Peregrinos de ida ¿parias de vuelta?

El monstruoso y desproporcionado despliegue de medios y recursos del Estado para cuidar de la integridad de unos peregrinos que no se desplazan a la ciudad de Salta para invocar la protección del Estado, sino la del Señor del Milagro, tiene un lado débil: el regreso.

Las sirenas tocan a zafarrancho y las campanas se echan al vuelo cuando los peregrinos asoman por la rotonda de Limache y ponen rumbo a la Catedral, pero reina un silencio sepulcral cuando esos peregrinos -amenazados exactamente por los mismos peligros y carencias que a la ida- tiene que emprender el regreso por donde vinieron.

En ese momento, cuando termina la fiesta y los políticos ya se han sacado la foto con los peregrinos y los han arropado con toda la demagogia y el cariño del que es capaz el insensible aparato del Estado, el peregrino pierde su santa condición y se convierte, para los arrogantes urbanitas, en un molesto trasto, interruptor del tránsito y afeador de la ciudad cual carro choclero.
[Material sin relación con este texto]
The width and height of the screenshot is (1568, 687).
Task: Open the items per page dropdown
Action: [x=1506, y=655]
En el duro camino de vuelta ya no hay «nodos», ni botellitas de agua, ni caras amables. Solo unos agentes mal encarados que les instan a moverse al grito de "¡circulen! ¡circulen!"

Si hasta se comenta que los impolutos y bien incensados mosaicos de las naves catedralicias son sometidos a un intenso tratamiento con fenelina después del aluvión peregrinacional.
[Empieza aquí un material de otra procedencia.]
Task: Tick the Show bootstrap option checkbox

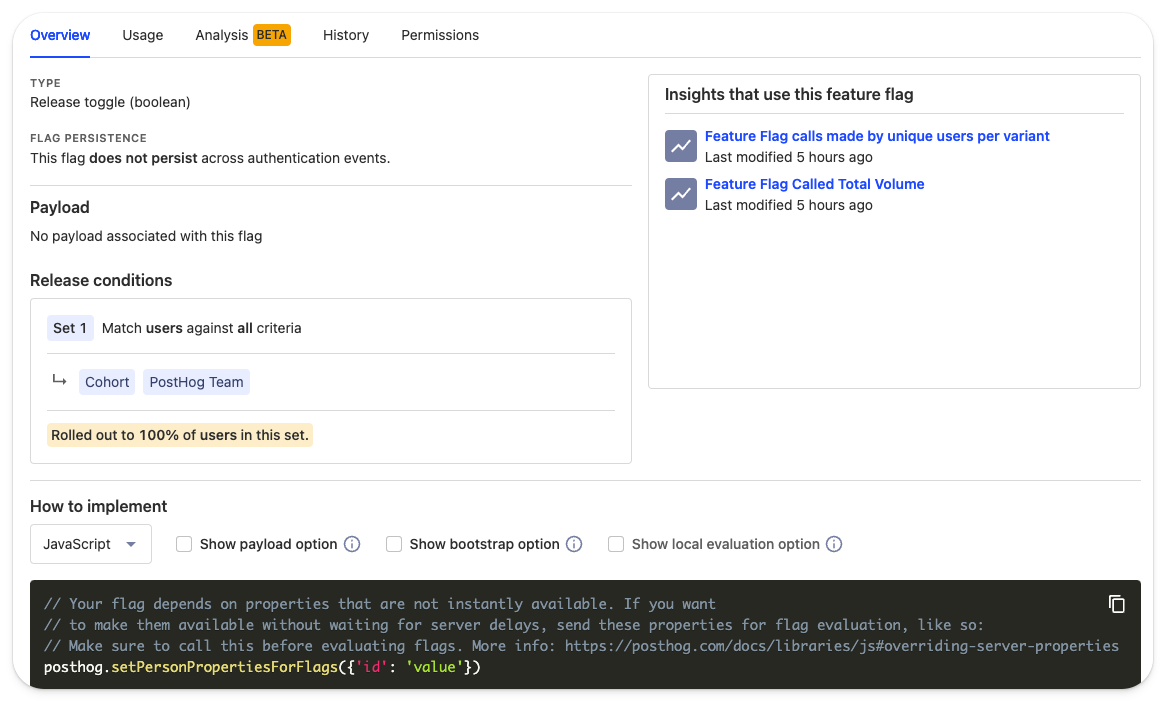Action: 394,544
Tendrán que transcurrir otros 362 días para que la condición respetable de peregrino vuelva a reverdecer, como los chopos mutilados de la Plaza Gurruchaga. Ahora lo que toca es que los peregrinos vuelvan a sus recónditos cerros y permanezcan allí olvidados por el poder, arrinconados por la desidia gubernamental, dejados de la mano de Dios.